It has long been my assertion that Gotham Academy is at its absolute finest when not dealing with Gotham’s other denizens. Gotham, as a city, is a weird, spooky place — something that Gotham Academy Annual #1 even mentions, with tongue firmly in cheek. Part of what makes the series work, is when they merely explore the creepier parts of the city’s legacy and setting, and cast off the shackles of trying to insert Batman, Robin, or any of the other Gothamites into the story. Gotham Academy Annual manages to do exactly this, and it’s one of the best issues we’ve seen in a long time.
The issue, boldly, removes its main character, Olive, from the action within the first few pages, having her succumb to a mysterious illness that is sweeping the campus. Olive suffers a vision of a ghostly skeleton reaching for an old clock in the chapel, before her illness hits and thus a schism is formed in the Detective Club.
On one side, you have Pomeline, asserting this is clearly the work of vampires, and on the other, you have Colton, suggesting it was, in fact, their new mysterious professor, the aptly named Mr. Powers, who is at the heart of the illness. As the team splinters in two, poor Maps is left in the middle, desperate to bring the team back together.

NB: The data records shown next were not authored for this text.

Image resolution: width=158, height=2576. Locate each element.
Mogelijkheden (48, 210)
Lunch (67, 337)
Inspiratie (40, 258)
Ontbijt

In classic young adult fare, the main character is almost always the linchpin of a group, and it would seem that way with Olive. Several issues have explored the dissolution of the group when Olive is either missing or wavering on her devotion to the group. In this instances, Maps, is always the voice of reason who brings the group back together, and in some respects, I occasionally wonder if Gotham Academy is a story that is about Olive, but stars Maps. Simply because Maps steals the goddamn show every issue, and God bless her for it.
Naturally, as the story progresses, we see that both teams were correct, and it’s only when they work together that they’re able to solve/fix the mystery. In so many respects, Gotham Academy feels like a more effective version of Scooby Doo, with our young heroes constantly solving mysteries that plague their campus. It’s a simple premise that works very well with the setting.
It’s a welcome return to status quo, after what felt like several issues of both the writers and the characters spinning their wheels. My biggest complaint, throughout the series, is that I’m not always certain there is an endgame. Clearly, DC wanted a young adult comic that could “appeal to a wide audience,” (read: adults and teens), and Gotham Academy certainly fits that bill. But with too many ventures into other DC properties, and occasional deep-dives into Olive’s past and nature, I’m not sure the series really knows what it wants to be when it grows up.
Gotham Academy Annual, in my mind, should be the poster child for what this series both is capable of and should be: A solid mystery series full of intrigue, action, comedy, and friendship.